“My God! Did I set all this in motion?”
Lew Wallace was taking a behind-the-scenes tour of the Ben-Hur stage show, soon to open in New York. The centerpiece of the whole show was the chariot race, which is hard enough to stage for a movie, so you can imagine how it was for a live show. In this case, there were real horses running on a cleverly designed treadmill, with scenery rolling past in the background.
As Wallace looked around, he simply couldn’t believe how much money was being spent, how many people were working day after day — all to bring the story he dreamed up to life.
It amazed Lew Wallace to see the preparations for a stage version of his novel. What would he have said if he could have seen the titanic effort that goes into making a Hollywood epic?
Tens of millions of dollars go into making a movie like Ben-Hur. Thousands of people spend months, sometimes years, making a story that will appear on the movie screen for two hours or so.
And Lew Wallace set it all in motion. One man with a pen dipped in purple ink.
Who was this Lew Wallace, anyway? Flash back to 1862.
It’s the bloodiest battle of the Civil War so far — Shiloh, a name that will live on in the history as a representative bloodbath. General Grant is in bad shape: his horse fell on him a few days ago, and he can’t walk without crutches. The Confederate forces have pushed Grant’s men back to the river. He needs reinforcements.
Where is General Wallace?
That was the question that would haunt Lew Wallace’s career for the rest of his life. Where was General Lew Wallace when Grant needed him at Shiloh?
The answer was that he was on his way to where he thought Grant was, but Grant had moved. Grant insisted that he had sent Wallace orders to go by one road; Wallace insisted that he never got those orders. He was taking another road — one that would have led his little force right into the back of the Confederate army. A messenger caught up with him at last, and Wallace turned around. But he and his men had missed much of the worst of the battle. When they did arrive, they were exhausted from a long roundabout march.
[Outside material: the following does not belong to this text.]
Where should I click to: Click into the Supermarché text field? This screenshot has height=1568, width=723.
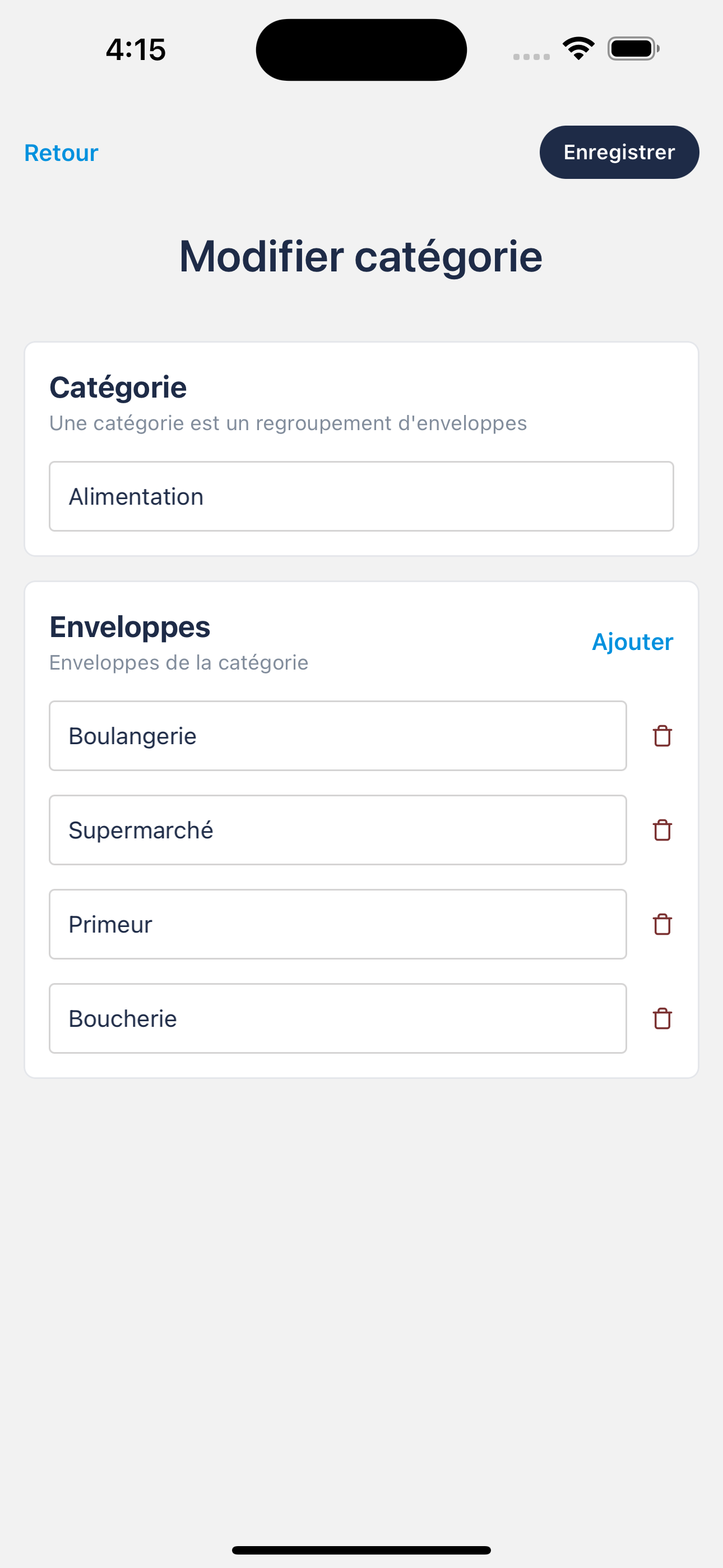pos(338,830)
It was all the more irksome for Wallace because he had never wanted to be anything other than a great soldier. In his old age, he remembered back to his school days in the 1830s and a sight that gave him a lifelong love of the military life.
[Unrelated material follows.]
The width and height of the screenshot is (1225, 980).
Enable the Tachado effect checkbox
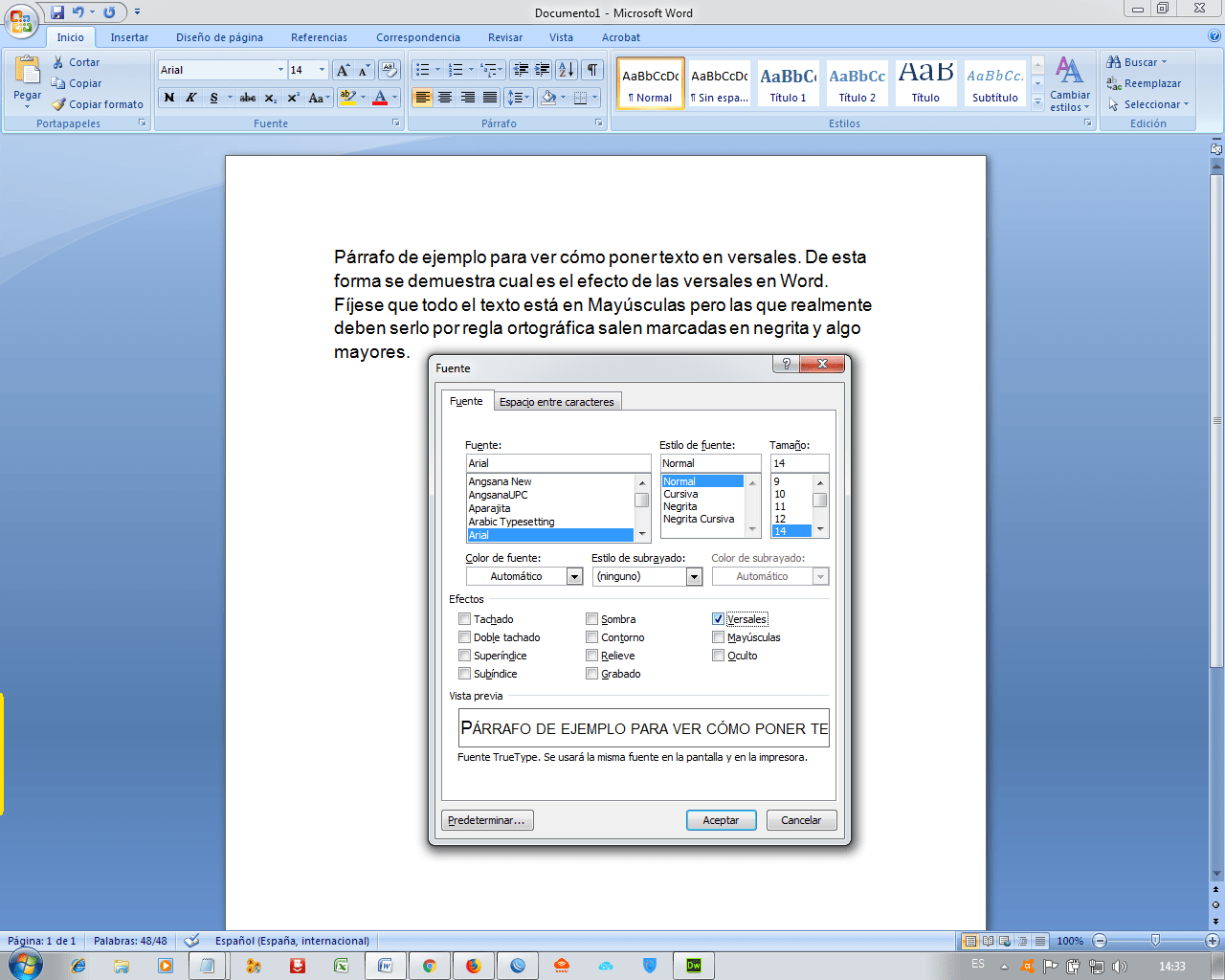(x=465, y=619)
From then on, soldiers and battles were all he thought of. His delight in them led him straight into history, of course, and Wallace remembered a summer spent with his brother William and their playmates reenacting the famous battles of Scottish history as they were described in a historical novel by Jane Porter.
This was the man who was hoping for glory in the War between the States. Instead, his reputation as a soldier was tarnished forever, and not even considerable heroism later in the war could save it. He returned to active duty in 1864 and was credited by Grant with saving Washington from Confederate invasion.
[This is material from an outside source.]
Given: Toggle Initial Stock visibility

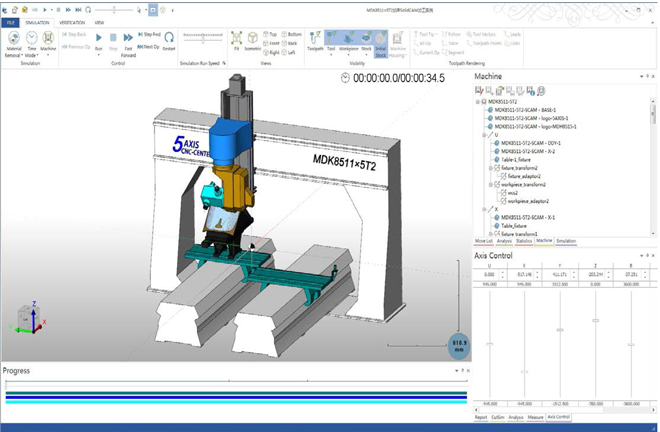Looking at the screenshot, I should click(380, 40).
We shouldn’t pity Wallace too much. His military career was seriously damaged by the incident, but he was still a general. After the war, he continued to do useful work, practicing law, meddling a bit in politics — and writing, which he did to relieve the boredom of practicing law. He never really liked practicing law.
Wallace’s first novel was a historical epic called The Fair God, set during the Spanish conquest of Mexico. It was moderately successful — enough to allow him the luxury of thinking himself a successful novelist, but not enough to allow him the luxury of giving up his day job. He had spent years researching the subject: he found that each incident, each setting, and each character in the story led him back to the libraries to find out more about what Mexico was like in the time of the conquistadors.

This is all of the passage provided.